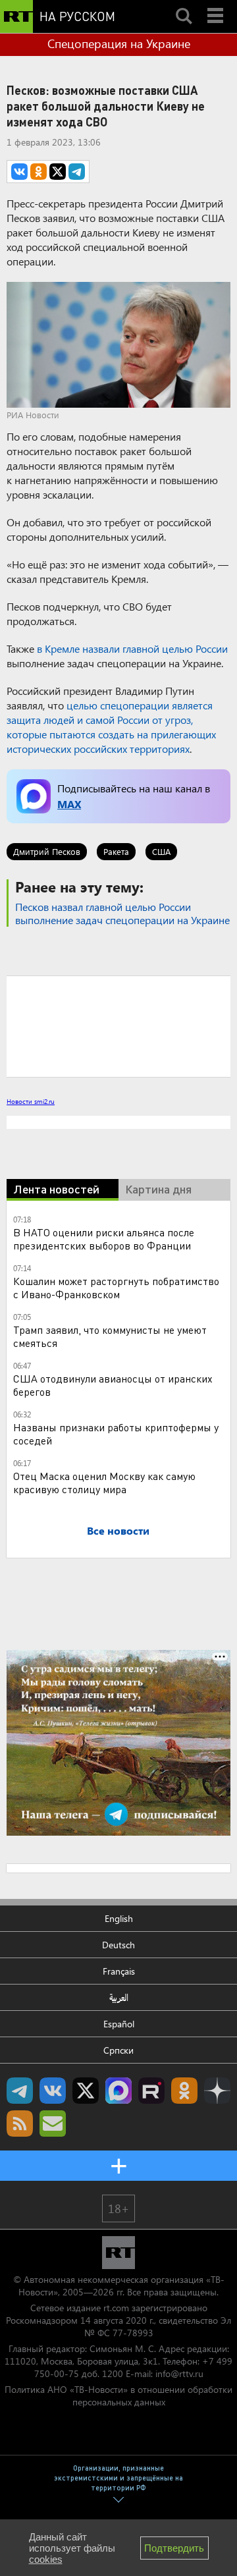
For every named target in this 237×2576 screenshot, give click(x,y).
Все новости (118, 1530)
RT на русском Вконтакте (53, 2090)
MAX (69, 804)
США (161, 851)
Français (119, 1971)
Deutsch (118, 1944)
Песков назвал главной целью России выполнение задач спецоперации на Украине (122, 913)
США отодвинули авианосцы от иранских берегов (113, 1384)
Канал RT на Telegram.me (20, 2090)
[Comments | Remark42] (118, 1025)
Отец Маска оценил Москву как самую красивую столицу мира (104, 1482)
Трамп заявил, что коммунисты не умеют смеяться (110, 1336)
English (119, 1918)
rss (20, 2123)
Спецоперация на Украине (118, 43)
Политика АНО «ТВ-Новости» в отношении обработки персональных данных (118, 2395)
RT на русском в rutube (151, 2090)
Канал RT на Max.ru (118, 2090)
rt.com (116, 2307)
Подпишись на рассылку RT (53, 2123)
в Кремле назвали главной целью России (132, 648)
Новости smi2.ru (31, 1101)
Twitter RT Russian (85, 2090)
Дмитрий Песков (46, 851)
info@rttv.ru (179, 2373)
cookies (46, 2559)
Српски (118, 2050)
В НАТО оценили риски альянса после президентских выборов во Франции (103, 1238)
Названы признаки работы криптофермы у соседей (116, 1433)
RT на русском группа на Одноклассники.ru (184, 2090)
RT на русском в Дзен (217, 2090)
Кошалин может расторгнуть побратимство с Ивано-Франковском (116, 1287)
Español (118, 2023)
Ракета (116, 851)
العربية (118, 1997)
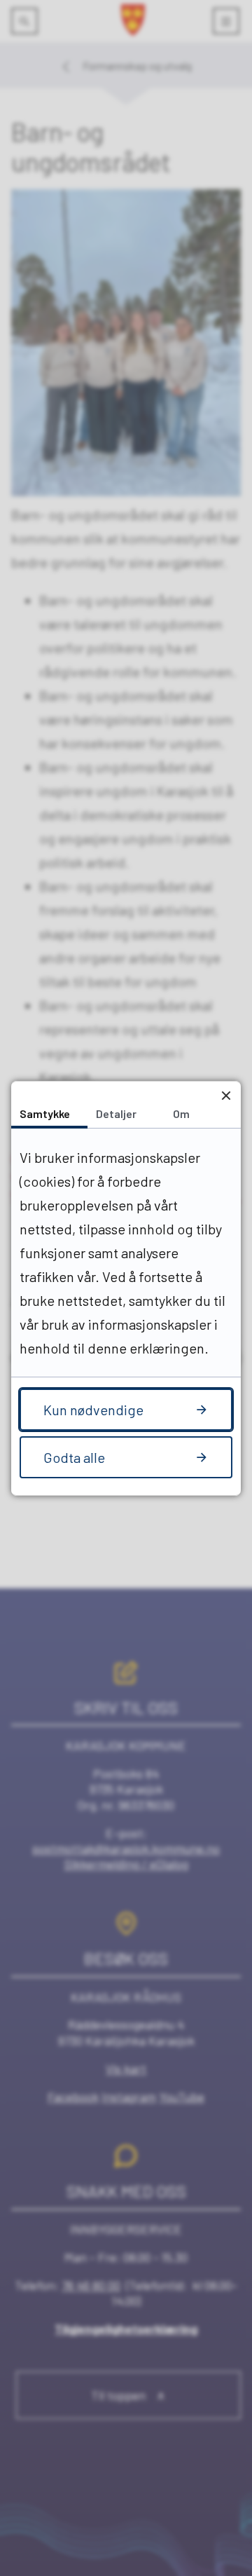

---------------

Required work.
For each line of the data that has the word "русском", report that line.

Response below.
RT на русском Вконтакте (53, 2090)
RT на русском в rutube (151, 2090)
RT на русском группа на Одноклассники.ru (184, 2090)
RT на русском в Дзен (217, 2090)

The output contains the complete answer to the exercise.